At least one student thinks the practice has taken a few years off her face. “I look at myself now and say, ‘That old lady is leaving,'” says Irene Elmore, who has been attending Hagen’s class for about a month. “You can see the difference around the eyes and forehead.”

Its fountain-of-youth allure is quickly gaining facial yoga a following in health clubs and yoga studios across the U.S. Leta Koontz holds Fresh Face Yoga workshops at her Pittsburgh studio for a mostly female clientele that ranges in age from 30 to 70. Koontz packs her sessions with inversion positions, arguing that keeping the head lower than the heart increases youth-giving blood flow to the face. “It’s like natural Botox,” she says. “Stress shows on our face, probably more than any other place on our body.”

While stretching may tighten tired faces, dermatologists warn that good form is key. “If someone were doing a bizarre contortion, they could spasm. They might actually cause permanent damage,” says Dr. Min-Wei Christine Lee, director of the East Bay Laser and Skincare Center in Walnut Creek, Calif. “But [facial yoga] could help train muscles not to go into those worry lines.”

It can also help train injured faces to move again. Rose Hong Tran, a Houston-based Hatha yoga instructor, worked with local physicians to develop her specialized yoga facial toning technique. Tran says her workshops have helped increase mobility in clients with partial facial paralysis and problems like crooked smiles. “Every time you’re working with your facial muscles, you increase circulation to your face 10 times,” says Tran, who has certified other instructors to use her technique throughout Texas and in Atlanta. “It helps sharpen your mind, too.”

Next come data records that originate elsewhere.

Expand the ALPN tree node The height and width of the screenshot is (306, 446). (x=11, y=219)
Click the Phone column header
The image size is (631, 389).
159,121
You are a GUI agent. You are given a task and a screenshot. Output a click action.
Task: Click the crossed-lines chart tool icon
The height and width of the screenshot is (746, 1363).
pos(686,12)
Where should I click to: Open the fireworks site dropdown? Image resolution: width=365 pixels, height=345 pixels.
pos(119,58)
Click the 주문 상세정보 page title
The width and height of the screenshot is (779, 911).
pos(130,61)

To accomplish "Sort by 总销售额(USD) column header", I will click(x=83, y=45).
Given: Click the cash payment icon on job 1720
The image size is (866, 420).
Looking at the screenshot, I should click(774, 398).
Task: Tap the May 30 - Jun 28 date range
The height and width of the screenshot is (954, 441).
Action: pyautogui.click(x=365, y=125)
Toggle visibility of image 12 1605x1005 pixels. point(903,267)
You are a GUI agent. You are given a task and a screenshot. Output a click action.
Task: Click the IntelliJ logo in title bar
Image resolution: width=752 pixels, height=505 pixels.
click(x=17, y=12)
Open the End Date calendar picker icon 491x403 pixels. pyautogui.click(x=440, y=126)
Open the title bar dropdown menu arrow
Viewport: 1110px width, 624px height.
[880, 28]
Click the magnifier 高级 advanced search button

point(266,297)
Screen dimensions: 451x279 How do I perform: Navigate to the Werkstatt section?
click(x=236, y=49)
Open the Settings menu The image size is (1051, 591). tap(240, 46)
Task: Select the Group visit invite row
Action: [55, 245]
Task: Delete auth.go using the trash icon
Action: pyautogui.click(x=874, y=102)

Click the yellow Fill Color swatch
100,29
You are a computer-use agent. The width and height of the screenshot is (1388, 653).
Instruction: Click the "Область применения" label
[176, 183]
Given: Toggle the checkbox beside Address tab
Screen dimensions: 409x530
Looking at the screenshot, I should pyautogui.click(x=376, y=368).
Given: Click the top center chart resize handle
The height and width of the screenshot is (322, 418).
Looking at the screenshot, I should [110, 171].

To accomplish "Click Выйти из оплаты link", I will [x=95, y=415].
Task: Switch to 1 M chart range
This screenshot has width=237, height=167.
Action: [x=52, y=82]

Whether their reasons are mental, medical or motivated by appearance, more yoga enthusiasts nationwide are trying out the facial yoga trend. “I get people for all kinds of reasons,” Hagen says. “I think it’s kind of cathartic for people to be in a room making ridiculous faces and laughing.” So, if the practice doesn’t smooth out all your wrinkles, for a while at least it lets you feel like a kid.